▶ [Required action] Please start at the first line of the records beneath and quote each line exactly, ending with the line containing "Lifestyle Candle Care Items (94, 1183)".

[Source records]
□ □ □
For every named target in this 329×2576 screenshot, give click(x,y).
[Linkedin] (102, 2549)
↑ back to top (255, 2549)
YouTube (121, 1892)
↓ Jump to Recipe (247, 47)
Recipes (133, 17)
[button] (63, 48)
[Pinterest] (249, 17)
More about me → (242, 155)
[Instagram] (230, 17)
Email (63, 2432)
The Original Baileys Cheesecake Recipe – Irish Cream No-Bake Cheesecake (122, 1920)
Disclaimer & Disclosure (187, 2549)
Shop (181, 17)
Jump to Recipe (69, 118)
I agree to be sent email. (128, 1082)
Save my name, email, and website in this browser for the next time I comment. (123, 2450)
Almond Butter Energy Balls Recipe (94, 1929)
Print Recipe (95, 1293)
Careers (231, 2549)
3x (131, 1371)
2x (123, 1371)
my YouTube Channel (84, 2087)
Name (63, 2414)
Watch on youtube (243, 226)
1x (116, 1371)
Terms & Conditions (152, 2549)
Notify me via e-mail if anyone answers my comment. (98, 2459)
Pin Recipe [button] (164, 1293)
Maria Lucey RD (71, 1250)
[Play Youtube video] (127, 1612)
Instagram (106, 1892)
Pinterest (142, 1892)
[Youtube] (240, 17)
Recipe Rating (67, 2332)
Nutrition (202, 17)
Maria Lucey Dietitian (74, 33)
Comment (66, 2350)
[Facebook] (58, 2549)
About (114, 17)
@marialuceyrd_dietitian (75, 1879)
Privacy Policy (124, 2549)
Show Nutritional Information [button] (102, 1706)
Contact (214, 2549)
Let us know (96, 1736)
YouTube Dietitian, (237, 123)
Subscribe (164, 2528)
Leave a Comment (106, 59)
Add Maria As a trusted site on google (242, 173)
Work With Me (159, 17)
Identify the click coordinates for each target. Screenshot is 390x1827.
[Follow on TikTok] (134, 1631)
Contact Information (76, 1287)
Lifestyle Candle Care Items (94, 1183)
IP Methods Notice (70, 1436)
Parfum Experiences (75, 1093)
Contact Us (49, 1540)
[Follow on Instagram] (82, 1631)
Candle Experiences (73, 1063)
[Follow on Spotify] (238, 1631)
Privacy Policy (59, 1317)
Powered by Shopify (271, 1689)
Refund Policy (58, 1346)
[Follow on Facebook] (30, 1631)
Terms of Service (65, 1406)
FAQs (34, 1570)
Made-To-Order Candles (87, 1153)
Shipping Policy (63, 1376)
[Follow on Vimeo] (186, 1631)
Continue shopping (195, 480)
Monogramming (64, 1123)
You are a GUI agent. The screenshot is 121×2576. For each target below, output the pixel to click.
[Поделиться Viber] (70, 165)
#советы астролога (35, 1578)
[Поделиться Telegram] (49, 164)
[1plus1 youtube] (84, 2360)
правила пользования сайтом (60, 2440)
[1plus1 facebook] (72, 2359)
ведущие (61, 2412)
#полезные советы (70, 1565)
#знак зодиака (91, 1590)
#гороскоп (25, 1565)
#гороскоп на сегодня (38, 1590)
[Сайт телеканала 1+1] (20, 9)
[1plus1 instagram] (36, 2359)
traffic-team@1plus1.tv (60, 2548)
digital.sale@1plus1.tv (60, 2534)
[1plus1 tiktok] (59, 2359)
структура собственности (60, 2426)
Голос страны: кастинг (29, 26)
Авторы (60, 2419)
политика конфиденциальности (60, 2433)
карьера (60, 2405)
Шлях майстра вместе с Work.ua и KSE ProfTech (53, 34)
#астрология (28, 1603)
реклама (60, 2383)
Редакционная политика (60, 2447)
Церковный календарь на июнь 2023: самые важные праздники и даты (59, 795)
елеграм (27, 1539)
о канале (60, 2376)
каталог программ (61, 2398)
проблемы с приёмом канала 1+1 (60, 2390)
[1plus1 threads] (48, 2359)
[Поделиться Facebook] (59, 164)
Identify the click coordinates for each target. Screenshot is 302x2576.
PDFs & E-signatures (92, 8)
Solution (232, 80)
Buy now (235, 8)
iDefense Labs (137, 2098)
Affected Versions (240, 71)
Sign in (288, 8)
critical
□ □ □
▶ [Result of the exercise]
For every named target in this 329×2576 screenshot, give click(x,y).
[Linkedin] (102, 2549)
↑ back to top (255, 2549)
YouTube (121, 1892)
↓ Jump to Recipe (247, 47)
Recipes (133, 17)
[button] (63, 48)
[Pinterest] (249, 17)
More about me → (242, 155)
[Instagram] (230, 17)
Email (63, 2432)
The Original Baileys Cheesecake Recipe – Irish Cream No-Bake Cheesecake (122, 1920)
Disclaimer & Disclosure (187, 2549)
Shop (181, 17)
Jump to Recipe (69, 118)
I agree to be sent email. (128, 1082)
Save my name, email, and website in this browser for the next time I comment. (123, 2450)
Almond Butter Energy Balls Recipe (94, 1929)
Print Recipe (95, 1293)
Careers (231, 2549)
3x (131, 1371)
2x (123, 1371)
my YouTube Channel (84, 2087)
Name (63, 2414)
Watch on youtube (243, 226)
1x (116, 1371)
Terms & Conditions (152, 2549)
Notify me via e-mail if anyone answers my comment. (98, 2459)
Pin Recipe [button] (164, 1293)
Maria Lucey RD (71, 1250)
[Play Youtube video] (127, 1612)
Instagram (106, 1892)
Pinterest (142, 1892)
[Youtube] (240, 17)
Recipe Rating (67, 2332)
Nutrition (202, 17)
Maria Lucey Dietitian (74, 33)
Comment (66, 2350)
[Facebook] (58, 2549)
About (114, 17)
@marialuceyrd_dietitian (75, 1879)
Privacy Policy (124, 2549)
Show Nutritional Information [button] (102, 1706)
Contact (214, 2549)
Let us know (96, 1736)
YouTube Dietitian, (237, 123)
Subscribe (164, 2528)
Leave a Comment (106, 59)
Add Maria As a trusted site on google (242, 173)
Work With Me (159, 17)
Identify the click coordinates for each target. Screenshot is 390x1827.
[Follow on TikTok] (134, 1631)
Contact Information (76, 1287)
Lifestyle Candle Care Items (94, 1183)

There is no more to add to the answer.